**WHAT YOU WILL DO**
Find the lines of data that contain the string "This", then list them.

[Data extracted from a collection]
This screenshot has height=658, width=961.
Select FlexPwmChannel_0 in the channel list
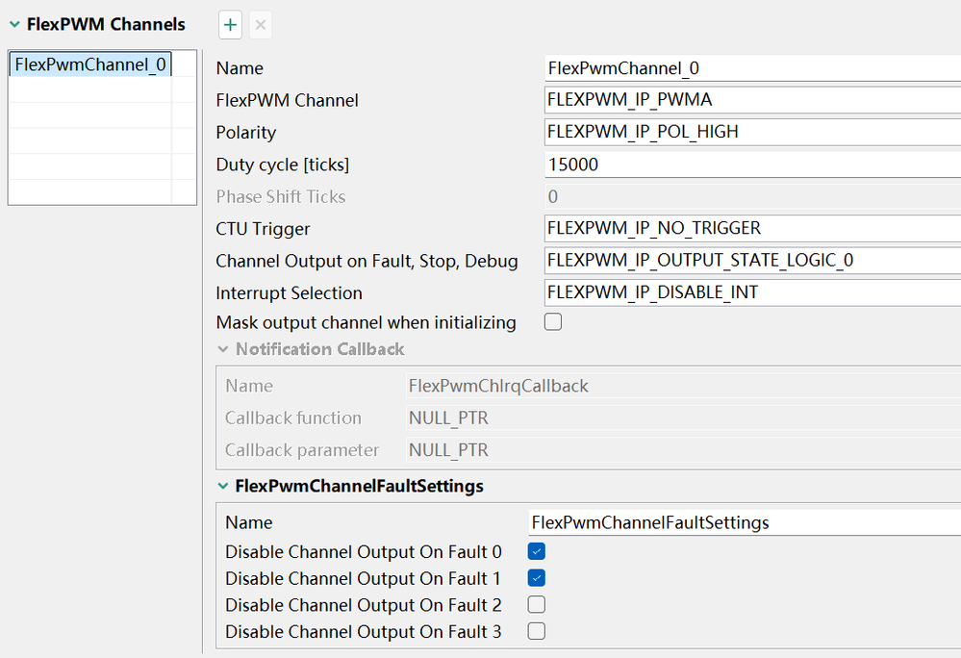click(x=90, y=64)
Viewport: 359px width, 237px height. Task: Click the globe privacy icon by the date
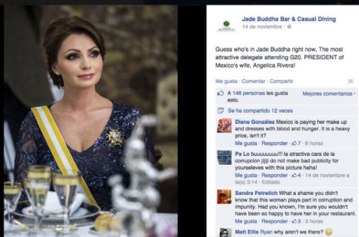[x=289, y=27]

---

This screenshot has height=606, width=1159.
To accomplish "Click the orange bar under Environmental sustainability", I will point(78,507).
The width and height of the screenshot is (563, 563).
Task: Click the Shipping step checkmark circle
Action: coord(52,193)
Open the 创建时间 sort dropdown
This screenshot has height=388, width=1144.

**EXERCISE OUTPUT**
This screenshot has height=658, width=961.
This screenshot has height=606, width=1159.
This screenshot has height=388, width=1144.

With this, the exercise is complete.